Say, as a bare number, how many lines of the listing contain "Given".
* * * * * * * * *
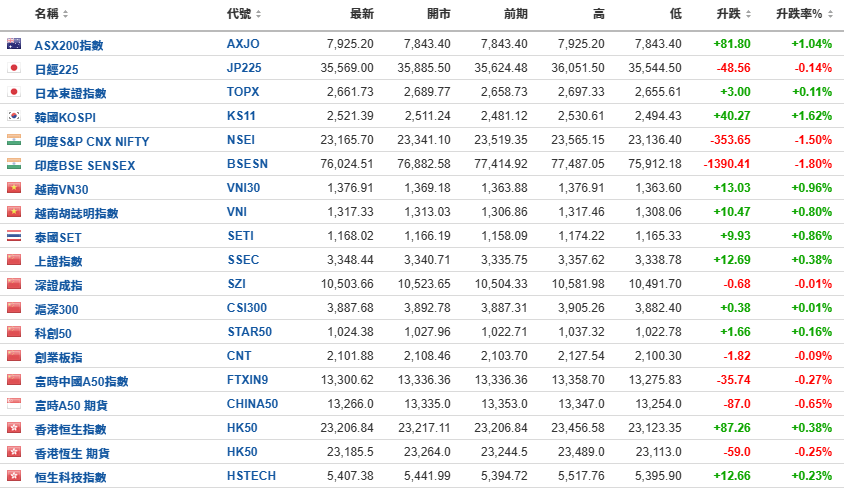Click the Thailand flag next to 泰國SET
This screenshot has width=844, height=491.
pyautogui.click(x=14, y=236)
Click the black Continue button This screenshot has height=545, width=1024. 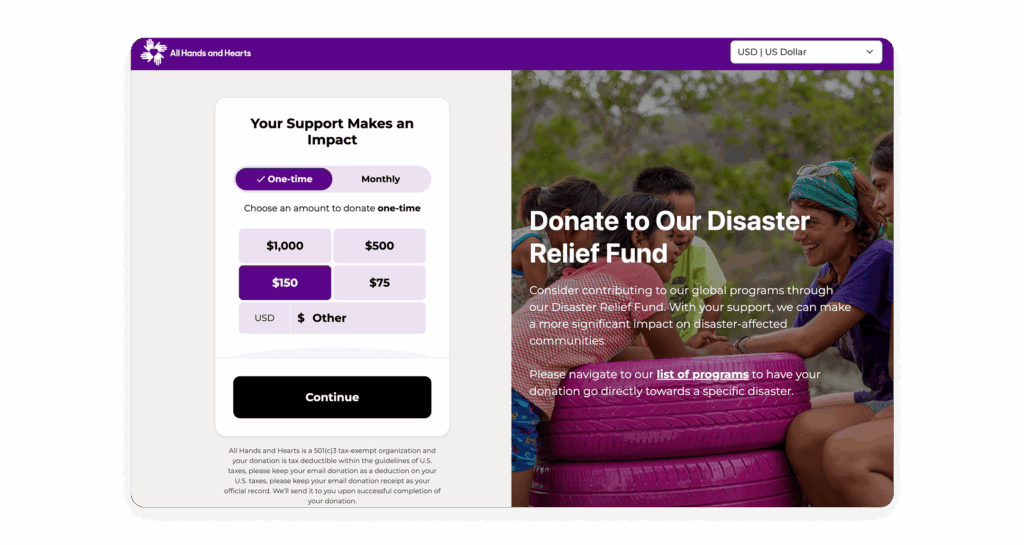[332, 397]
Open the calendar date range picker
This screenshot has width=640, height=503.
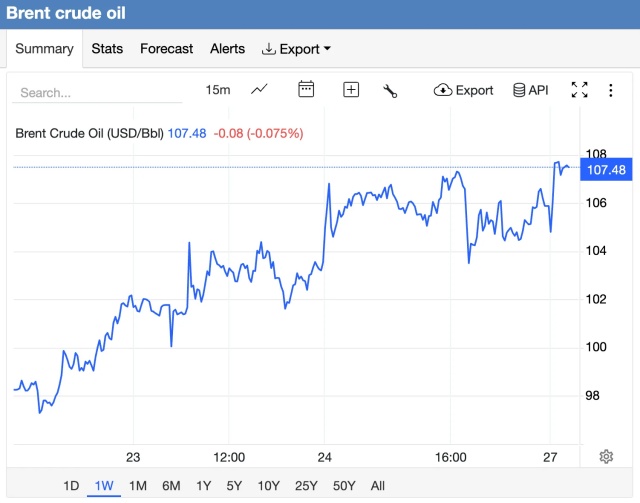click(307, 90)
* * * * * * * * *
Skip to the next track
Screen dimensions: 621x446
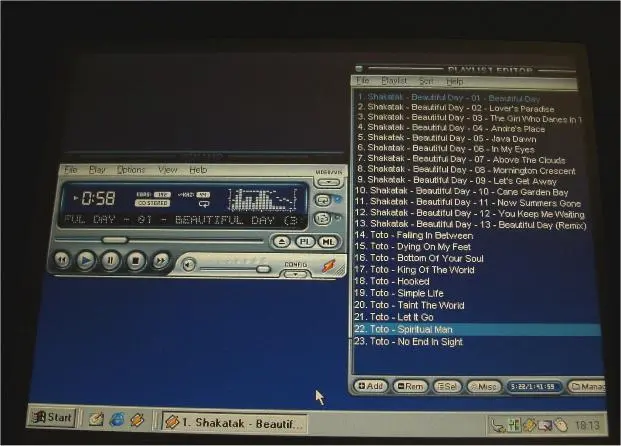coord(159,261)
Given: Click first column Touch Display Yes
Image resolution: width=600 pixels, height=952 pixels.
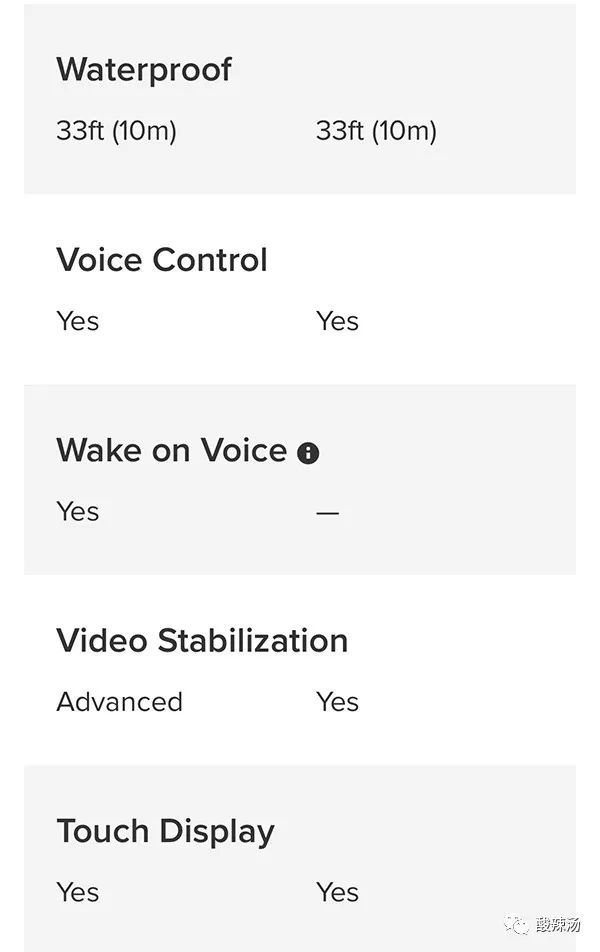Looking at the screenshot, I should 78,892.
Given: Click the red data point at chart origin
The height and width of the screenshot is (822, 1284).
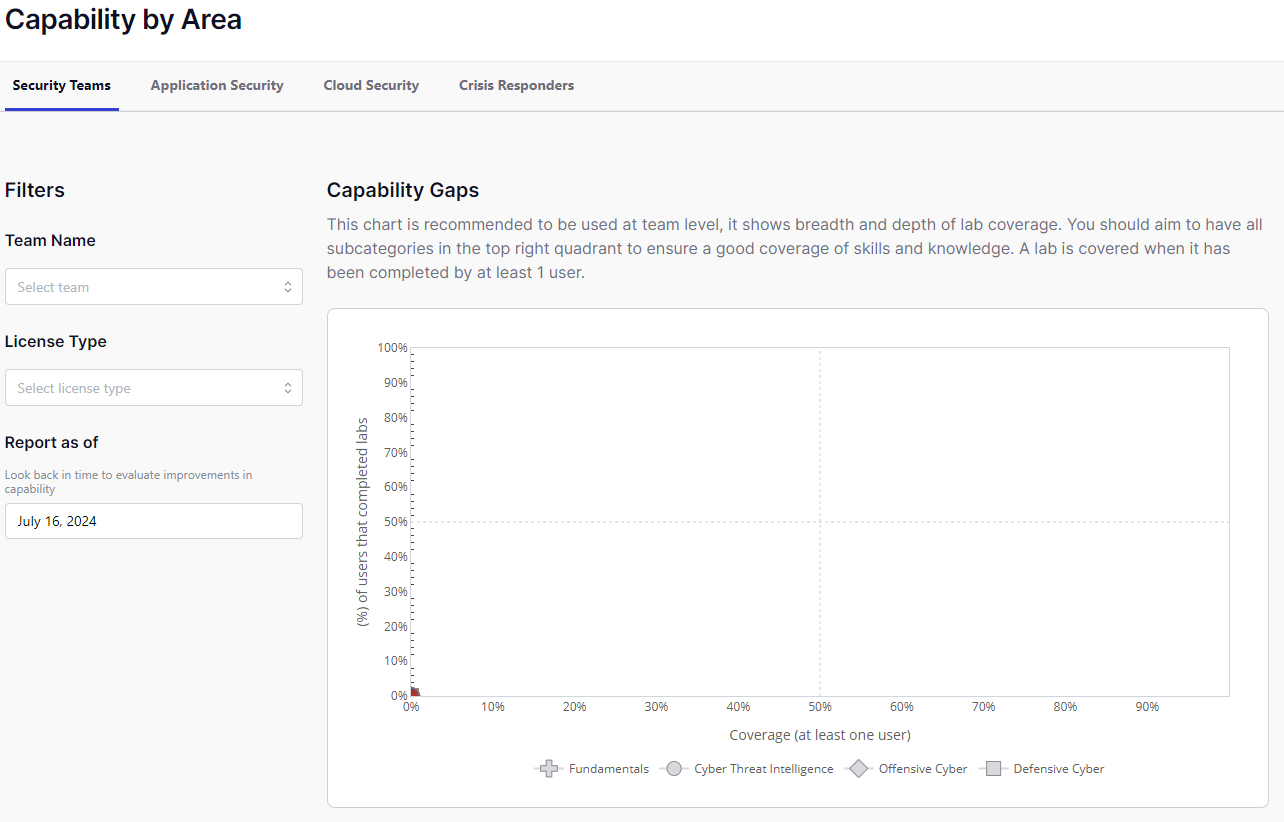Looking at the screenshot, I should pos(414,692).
* * * * * * * * *
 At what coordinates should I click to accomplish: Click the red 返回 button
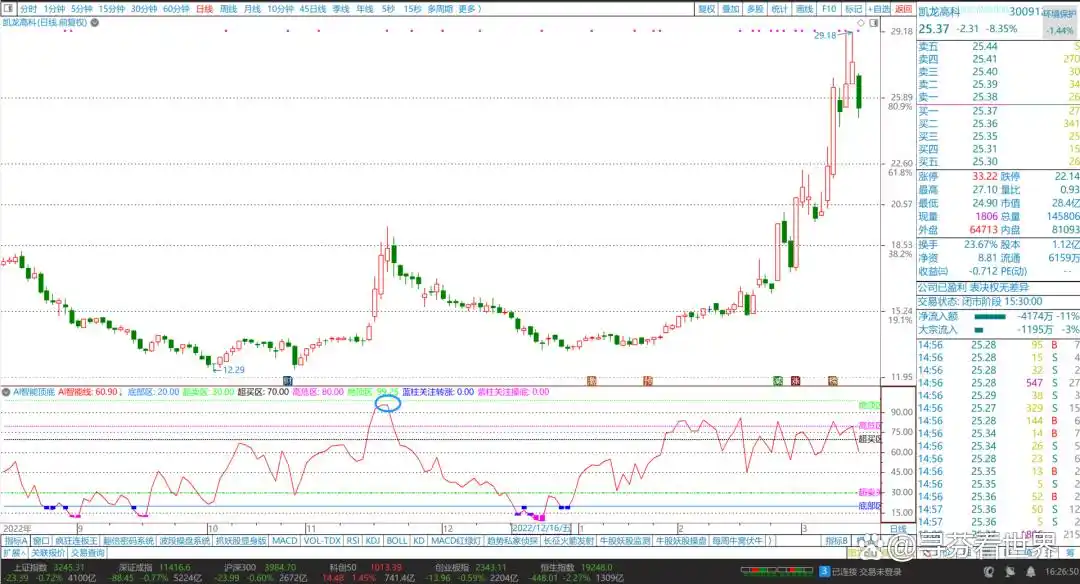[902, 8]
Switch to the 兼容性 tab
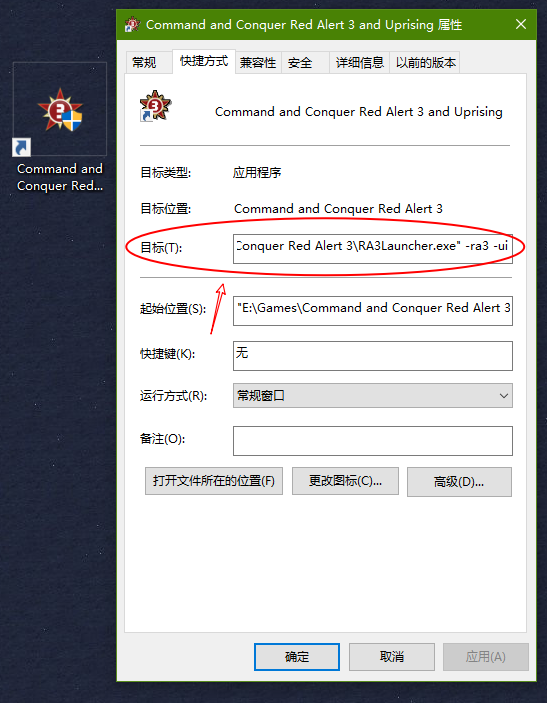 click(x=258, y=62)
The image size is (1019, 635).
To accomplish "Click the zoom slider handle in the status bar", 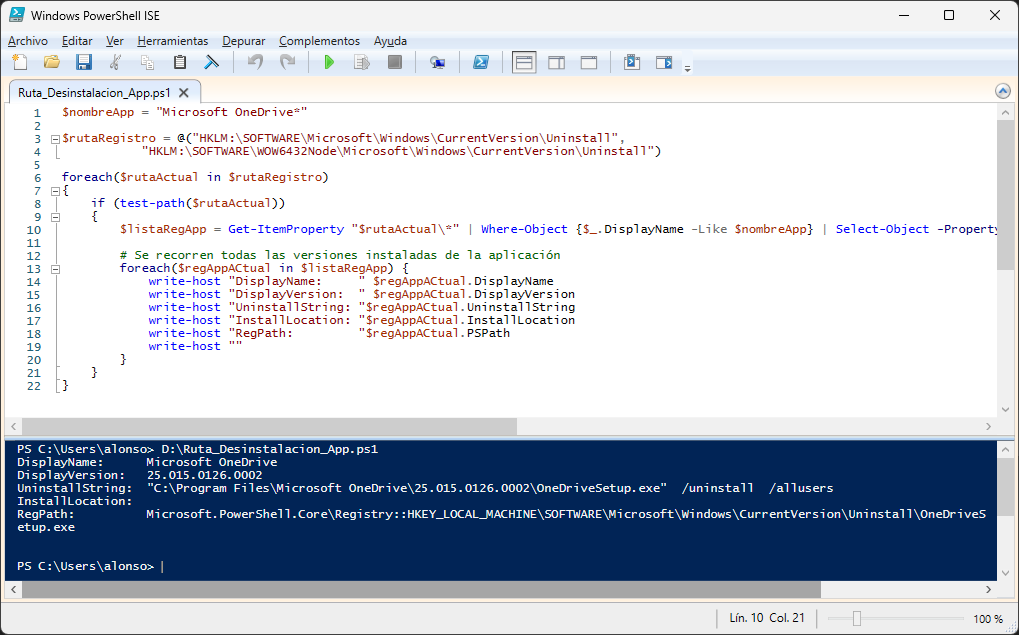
* * * * * * * * *
Written solution. 2